### [Supplied information]
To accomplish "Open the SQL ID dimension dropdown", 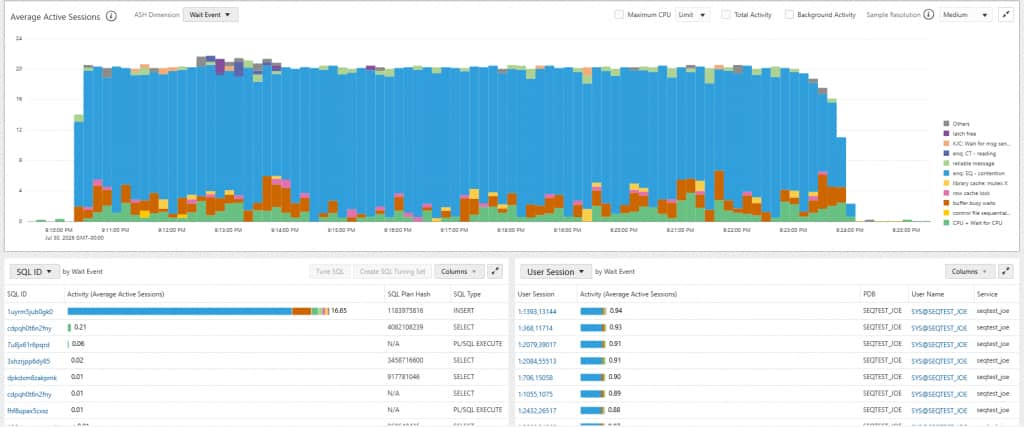I will tap(33, 271).
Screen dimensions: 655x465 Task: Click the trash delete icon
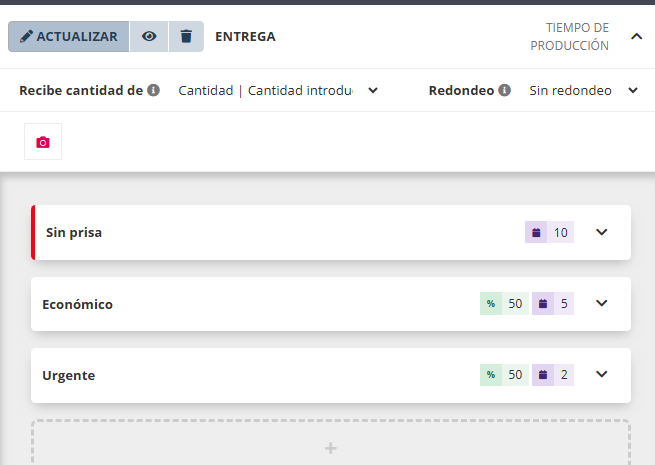point(186,37)
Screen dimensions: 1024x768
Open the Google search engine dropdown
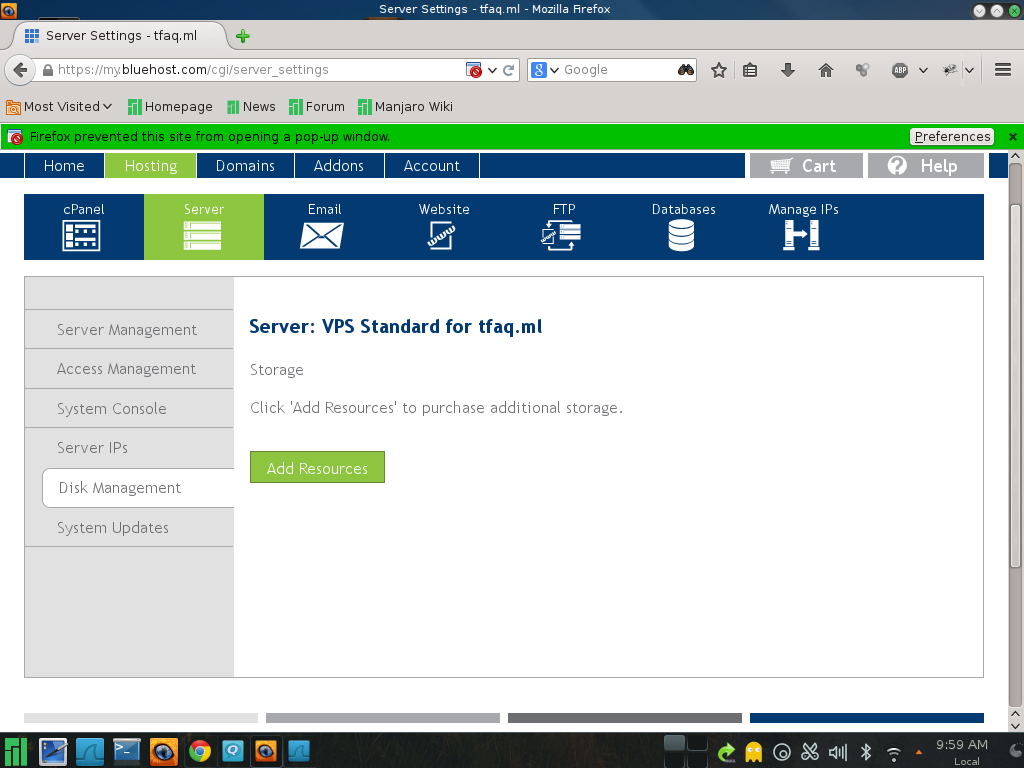pos(545,70)
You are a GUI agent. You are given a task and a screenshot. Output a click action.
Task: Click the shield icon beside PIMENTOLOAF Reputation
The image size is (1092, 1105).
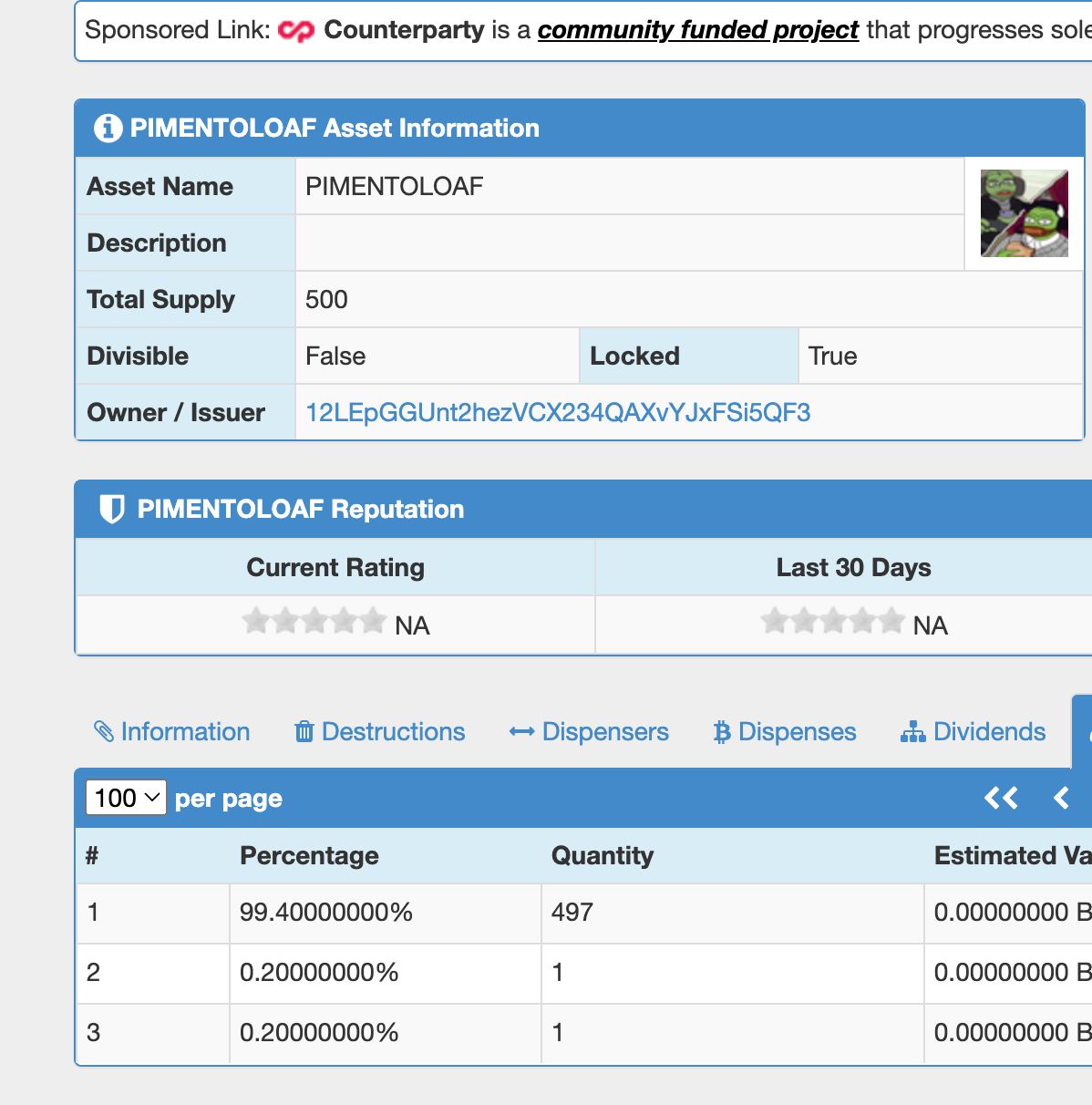pos(111,509)
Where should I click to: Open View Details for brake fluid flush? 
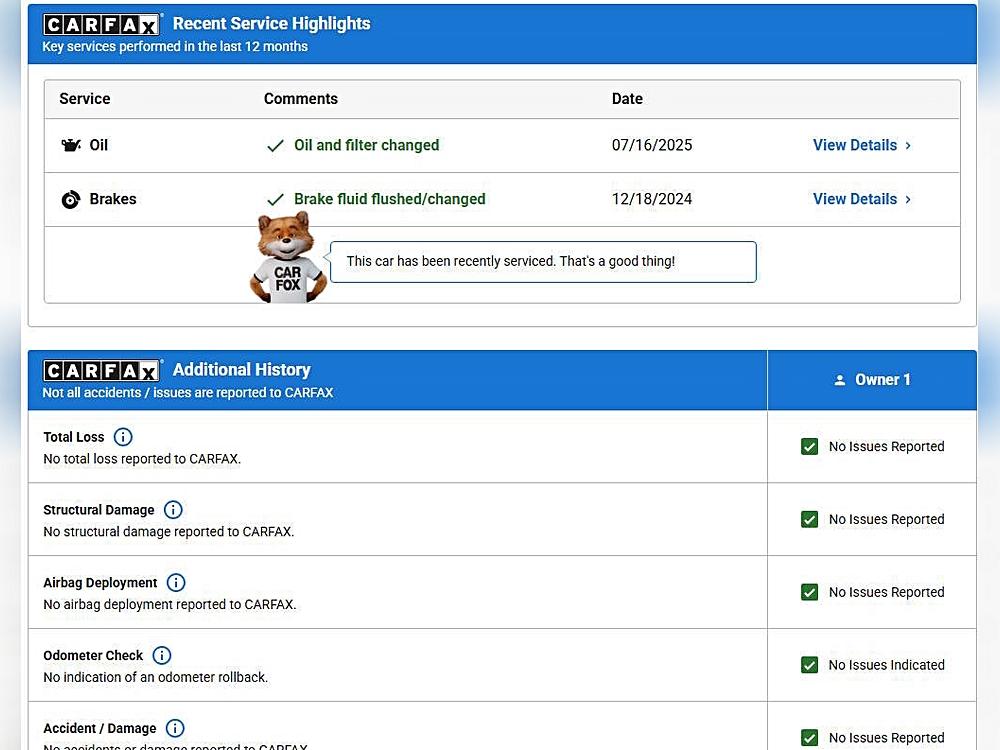pos(854,200)
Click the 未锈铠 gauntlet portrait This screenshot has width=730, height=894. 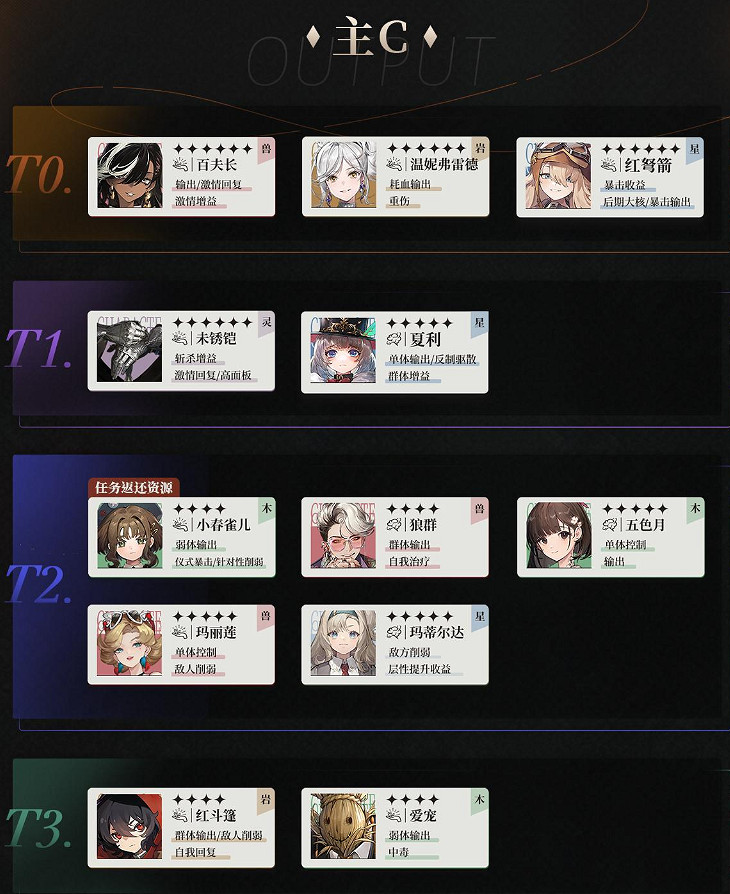coord(130,350)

### [Activity]
Leave out the images and write out the lines above exactly, from the one with "Screen dimensions: 655x465" up to and including the one with "Task: Click the shield".

### [Problem solution]
Screen dimensions: 655x465 Task: Click the trash delete icon
point(186,37)
Screen dimensions: 1024x768
Open the Google search engine dropdown
pos(545,70)
You are a GUI agent. You are given a task and a screenshot. Output a click action.
Task: Click the shield icon beside PIMENTOLOAF Reputation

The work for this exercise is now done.